The existence of socketed CPUs and the component upgradeability of PCs was the bedrock upon which enthusiast computing sites like HEXUS were formed. PCs have been readily customisable, tinker friendly and upgradeable in nearly every way for about 30 years. Could the ability to readily swap out your Intel CPU be hobbled in the not-too-distant future? According to a leaked roadmap from Intel, uncovered by Japanese computer website PC Watch, the answer is yes.
The rumour suggests that Intel’s Haswell line of processors are the last that will be available in a socketed processor package. The successor to Haswell, known as Broadwell, will only be available in BGA or ball-grid-array variants says the Japanese PC Watch website. If these future BGA chips are anything like current BGA processors then they will only be available fixed onto a motherboard using small balls of solder, as the BGA acronym indicates.
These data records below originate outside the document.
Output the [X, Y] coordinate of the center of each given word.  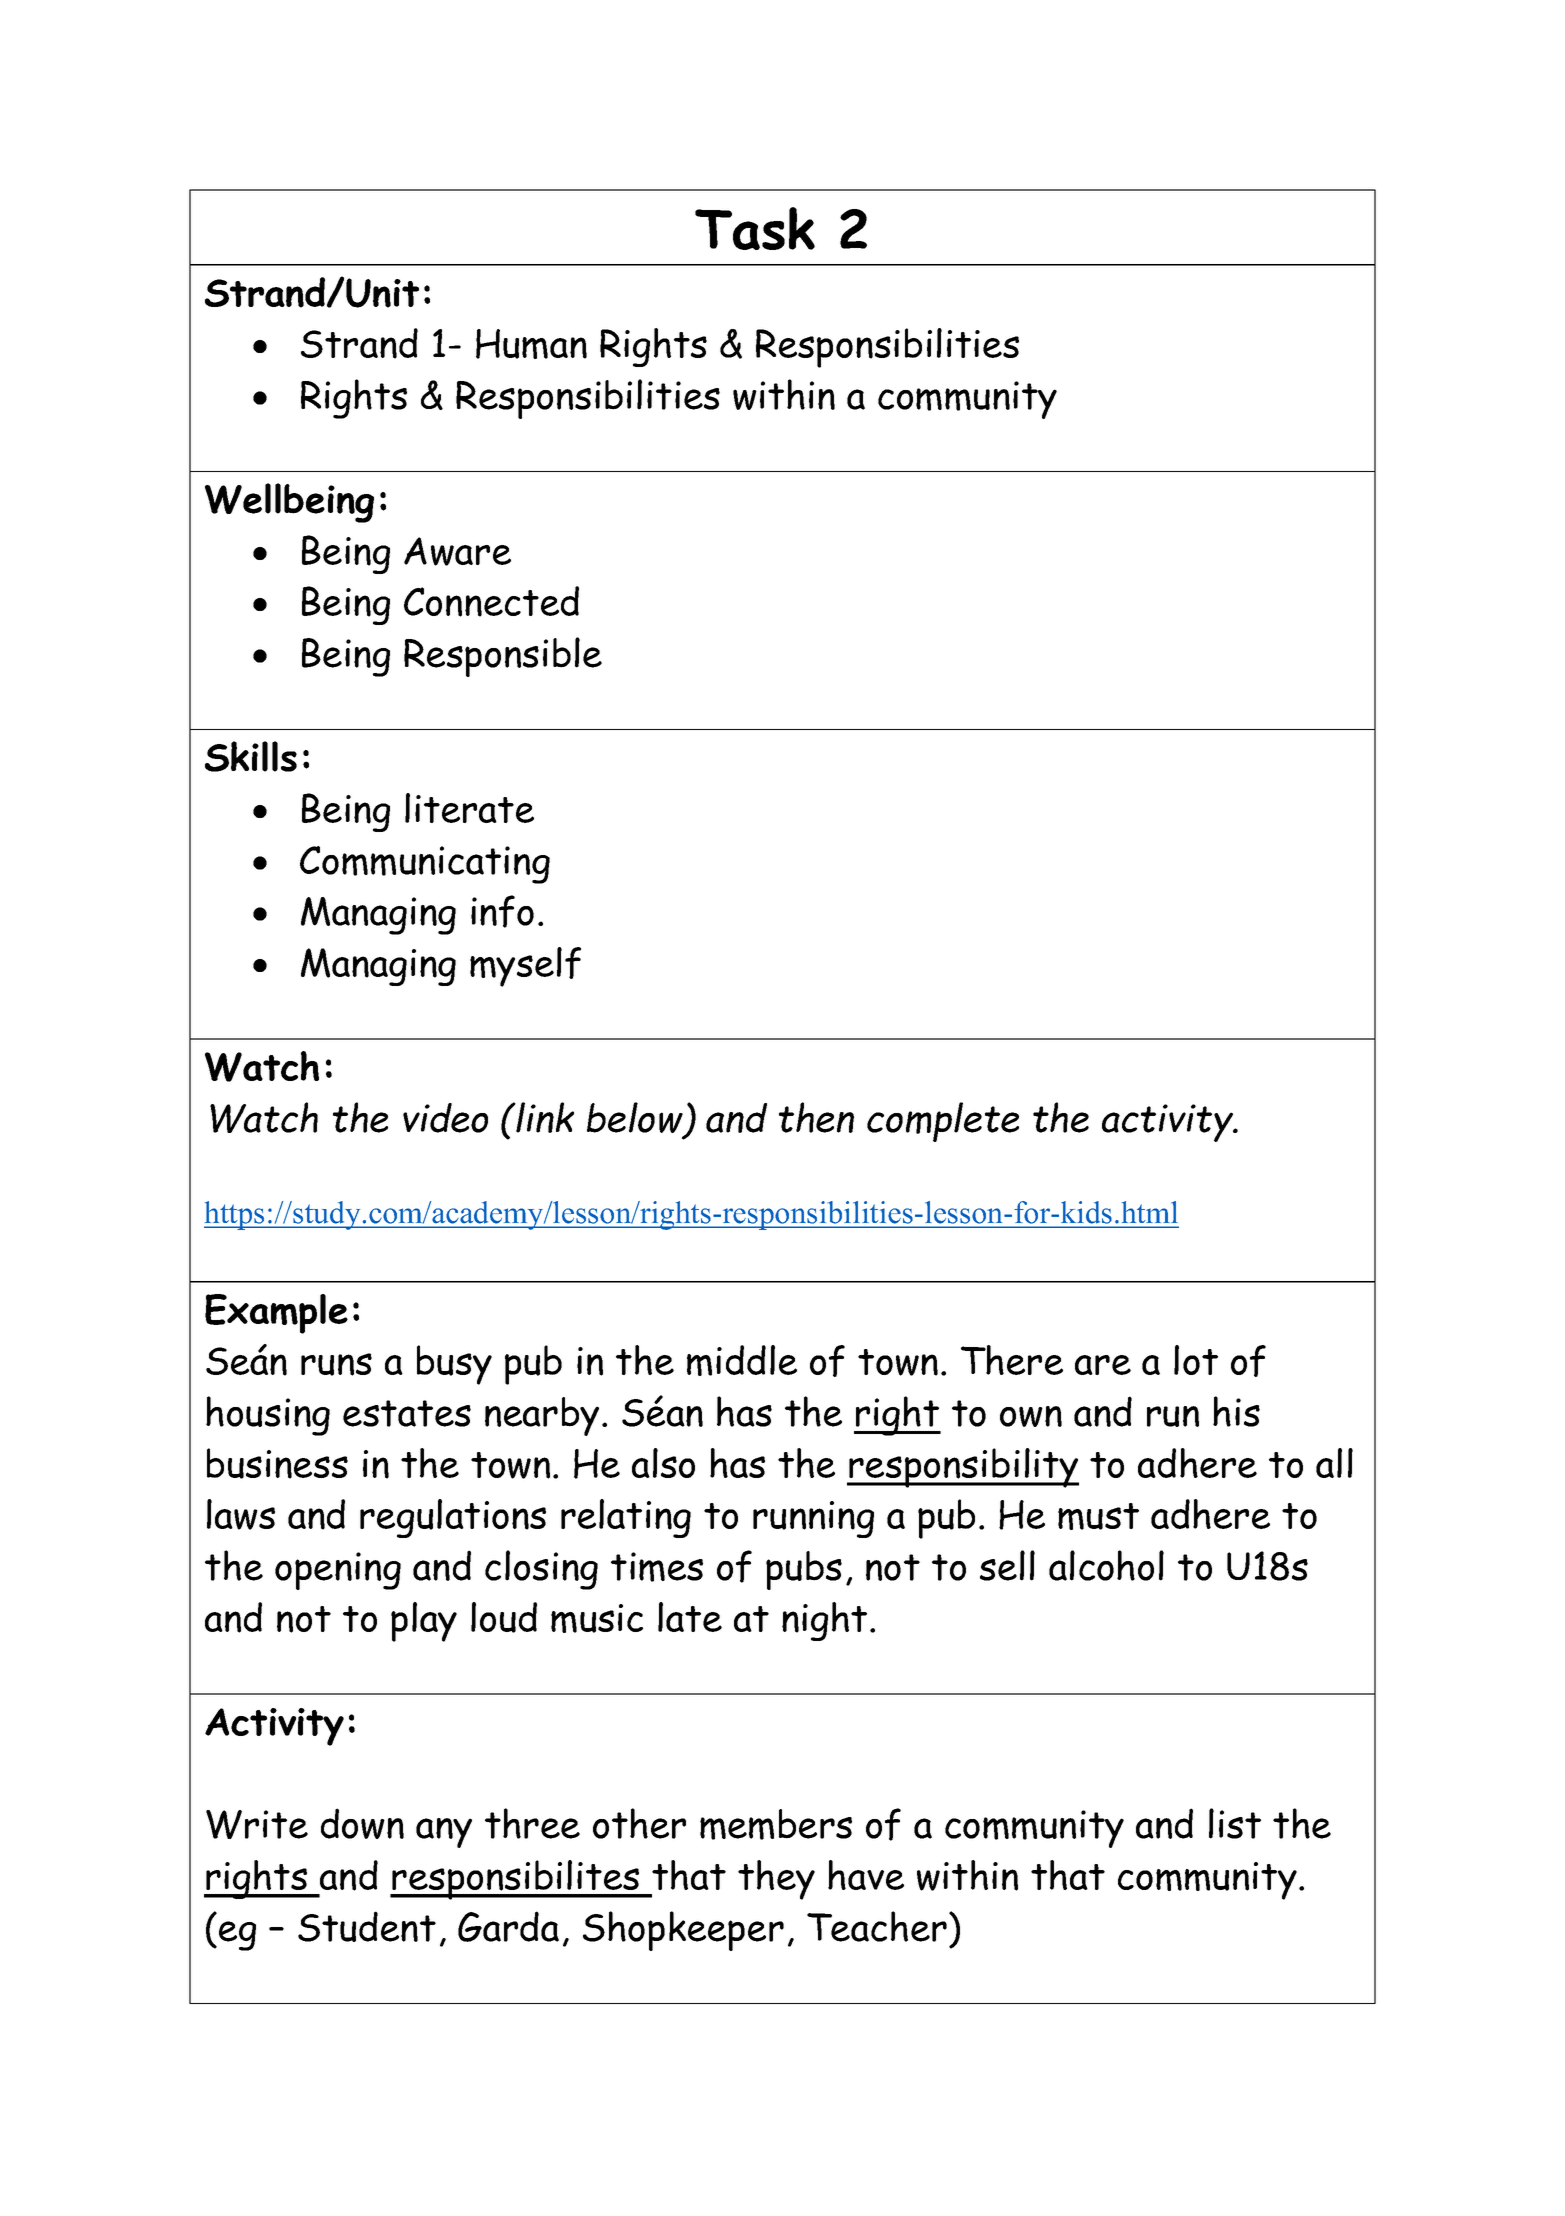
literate [469, 808]
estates [407, 1413]
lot [1196, 1360]
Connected [491, 601]
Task [755, 228]
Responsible [503, 657]
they [776, 1880]
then [816, 1117]
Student [367, 1926]
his [1236, 1411]
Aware [457, 551]
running [813, 1519]
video [445, 1118]
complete [943, 1122]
Some sites suggest that the BGA move could help reduce thermals and also factor thickness; good for portables.
The balls of a BGA chip
As Intel are aiming for the lower power consumption and small form factors that ARM processors are currently found within it seems like some of the socket interchangeable flexibility will have to be given up. PC Watch also says that Broadwell will have the platform controller hub as part of the processor package which moves it closer to SoC territory.
Though I have never actually upgraded a CPU on any PC I have made since 1990, it’s nice to have the future option and I sometimes have planned to do a CPU upgrade. In the end I usually decide to replace the whole of my PC’s innards or just the whole PC. That’s going to happen again soon!
This rumour from Japan might just be part of a bigger picture which does include socket interchangeable CPUs from Intel. It’s hard to know the truth but it’s still interesting to see what might be being planned. As usual all will be revealed in time.